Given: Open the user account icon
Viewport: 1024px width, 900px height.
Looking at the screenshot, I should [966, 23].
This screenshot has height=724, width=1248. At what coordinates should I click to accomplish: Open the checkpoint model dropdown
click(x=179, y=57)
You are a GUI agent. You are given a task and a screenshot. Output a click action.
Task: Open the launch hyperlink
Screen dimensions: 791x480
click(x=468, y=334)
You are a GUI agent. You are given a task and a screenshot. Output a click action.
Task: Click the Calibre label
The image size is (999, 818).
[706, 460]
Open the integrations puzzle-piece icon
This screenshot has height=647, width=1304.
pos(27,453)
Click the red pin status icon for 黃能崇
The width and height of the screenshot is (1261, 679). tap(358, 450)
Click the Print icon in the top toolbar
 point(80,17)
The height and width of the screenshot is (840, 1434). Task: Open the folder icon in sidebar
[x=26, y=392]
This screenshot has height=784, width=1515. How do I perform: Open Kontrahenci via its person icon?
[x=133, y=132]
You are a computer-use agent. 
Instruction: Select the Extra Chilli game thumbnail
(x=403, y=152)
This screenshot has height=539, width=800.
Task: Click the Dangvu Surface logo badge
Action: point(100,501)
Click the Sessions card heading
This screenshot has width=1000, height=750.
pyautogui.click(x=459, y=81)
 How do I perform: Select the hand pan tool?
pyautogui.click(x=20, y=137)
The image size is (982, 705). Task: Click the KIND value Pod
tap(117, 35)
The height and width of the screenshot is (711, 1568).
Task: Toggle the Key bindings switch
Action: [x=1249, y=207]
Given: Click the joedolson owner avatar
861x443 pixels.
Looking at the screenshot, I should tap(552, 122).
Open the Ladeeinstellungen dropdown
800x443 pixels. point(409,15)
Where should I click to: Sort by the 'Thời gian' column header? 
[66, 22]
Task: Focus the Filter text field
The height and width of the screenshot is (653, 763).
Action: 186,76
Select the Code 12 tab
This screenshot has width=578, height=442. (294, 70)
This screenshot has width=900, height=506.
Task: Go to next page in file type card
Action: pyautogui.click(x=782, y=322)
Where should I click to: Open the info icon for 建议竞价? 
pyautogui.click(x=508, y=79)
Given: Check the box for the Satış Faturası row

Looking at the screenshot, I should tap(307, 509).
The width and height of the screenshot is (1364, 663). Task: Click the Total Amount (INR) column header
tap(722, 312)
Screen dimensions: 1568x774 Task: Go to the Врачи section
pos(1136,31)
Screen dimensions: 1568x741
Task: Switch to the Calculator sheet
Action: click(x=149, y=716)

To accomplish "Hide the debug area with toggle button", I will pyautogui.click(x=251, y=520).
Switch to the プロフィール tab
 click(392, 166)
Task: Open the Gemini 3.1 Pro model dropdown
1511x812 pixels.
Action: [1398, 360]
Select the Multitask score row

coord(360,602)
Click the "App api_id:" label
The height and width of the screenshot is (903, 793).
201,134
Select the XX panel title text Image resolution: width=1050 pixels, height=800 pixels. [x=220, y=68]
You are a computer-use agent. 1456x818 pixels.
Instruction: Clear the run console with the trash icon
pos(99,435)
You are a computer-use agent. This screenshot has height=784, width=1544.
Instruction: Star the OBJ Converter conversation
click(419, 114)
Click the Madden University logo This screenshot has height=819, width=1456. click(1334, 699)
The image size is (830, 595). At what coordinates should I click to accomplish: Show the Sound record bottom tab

Exercise requirements. Turn every line of the material above into a JSON list of strings, one string per line, leaving out blank lines.

Task answer.
[
  "Given: Open the user account icon",
  "Viewport: 1024px width, 900px height.",
  "Looking at the screenshot, I should [966, 23].",
  "This screenshot has height=724, width=1248. At what coordinates should I click to accomplish: Open the checkpoint model dropdown",
  "click(x=179, y=57)",
  "You are a GUI agent. You are given a task and a screenshot. Output a click action.",
  "Task: Open the launch hyperlink",
  "Screen dimensions: 791x480",
  "click(x=468, y=334)",
  "You are a GUI agent. You are given a task and a screenshot. Output a click action.",
  "Task: Click the Calibre label",
  "The image size is (999, 818).",
  "[706, 460]",
  "Open the integrations puzzle-piece icon",
  "This screenshot has height=647, width=1304.",
  "pos(27,453)",
  "Click the red pin status icon for 黃能崇",
  "The width and height of the screenshot is (1261, 679). tap(358, 450)",
  "Click the Print icon in the top toolbar",
  " point(80,17)",
  "The height and width of the screenshot is (840, 1434). Task: Open the folder icon in sidebar",
  "[x=26, y=392]",
  "This screenshot has height=784, width=1515. How do I perform: Open Kontrahenci via its person icon?",
  "[x=133, y=132]",
  "You are a computer-use agent. ",
  "Instruction: Select the Extra Chilli game thumbnail",
  "(x=403, y=152)",
  "This screenshot has height=539, width=800.",
  "Task: Click the Dangvu Surface logo badge",
  "Action: point(100,501)",
  "Click the Sessions card heading",
  "This screenshot has width=1000, height=750.",
  "pyautogui.click(x=459, y=81)",
  " How do I perform: Select the hand pan tool?",
  "pyautogui.click(x=20, y=137)",
  "The image size is (982, 705). Task: Click the KIND value Pod",
  "tap(117, 35)",
  "The height and width of the screenshot is (711, 1568).",
  "Task: Toggle the Key bindings switch",
  "Action: [x=1249, y=207]",
  "Given: Click the joedolson owner avatar",
  "861x443 pixels.",
  "Looking at the screenshot, I should tap(552, 122).",
  "Open the Ladeeinstellungen dropdown",
  "800x443 pixels. point(409,15)",
  "Where should I click to: Sort by the 'Thời gian' column header? ",
  "[66, 22]",
  "Task: Focus the Filter text field",
  "The height and width of the screenshot is (653, 763).",
  "Action: 186,76",
  "Select the Code 12 tab",
  "This screenshot has width=578, height=442. (294, 70)",
  "This screenshot has width=900, height=506.",
  "Task: Go to next page in file type card",
  "Action: pyautogui.click(x=782, y=322)",
  "Where should I click to: Open the info icon for 建议竞价? ",
  "pyautogui.click(x=508, y=79)",
  "Given: Check the box for the Satış Faturası row",
  "Looking at the screenshot, I should tap(307, 509).",
  "The width and height of the screenshot is (1364, 663). Task: Click the Total Amount (INR) column header",
  "tap(722, 312)",
  "Screen dimensions: 1568x774 Task: Go to the Врачи section",
  "pos(1136,31)",
  "Screen dimensions: 1568x741",
  "Task: Switch to the Calculator sheet",
  "Action: click(x=149, y=716)",
  "To accomplish \"Hide the debug area with toggle button\", I will pyautogui.click(x=251, y=520).",
  "Switch to the プロフィール tab",
  " click(392, 166)",
  "Task: Open the Gemini 3.1 Pro model dropdown",
  "1511x812 pixels.",
  "Action: [1398, 360]",
  "Select the Multitask score row",
  "coord(360,602)",
  "Click the \"App api_id:\" label",
  "The height and width of the screenshot is (903, 793).",
  "201,134",
  "Select the XX panel title text Image resolution: width=1050 pixels, height=800 pixels. [x=220, y=68]",
  "You are a computer-use agent. 1456x818 pixels.",
  "Instruction: Clear the run console with the trash icon",
  "pos(99,435)",
  "You are a computer-use agent. This screenshot has height=784, width=1544.",
  "Instruction: Star the OBJ Converter conversation",
  "click(419, 114)",
  "Click the Madden University logo This screenshot has height=819, width=1456. click(1334, 699)",
  "The image size is (830, 595). At what coordinates should I click to accomplish: Show the Sound record bottom tab"
]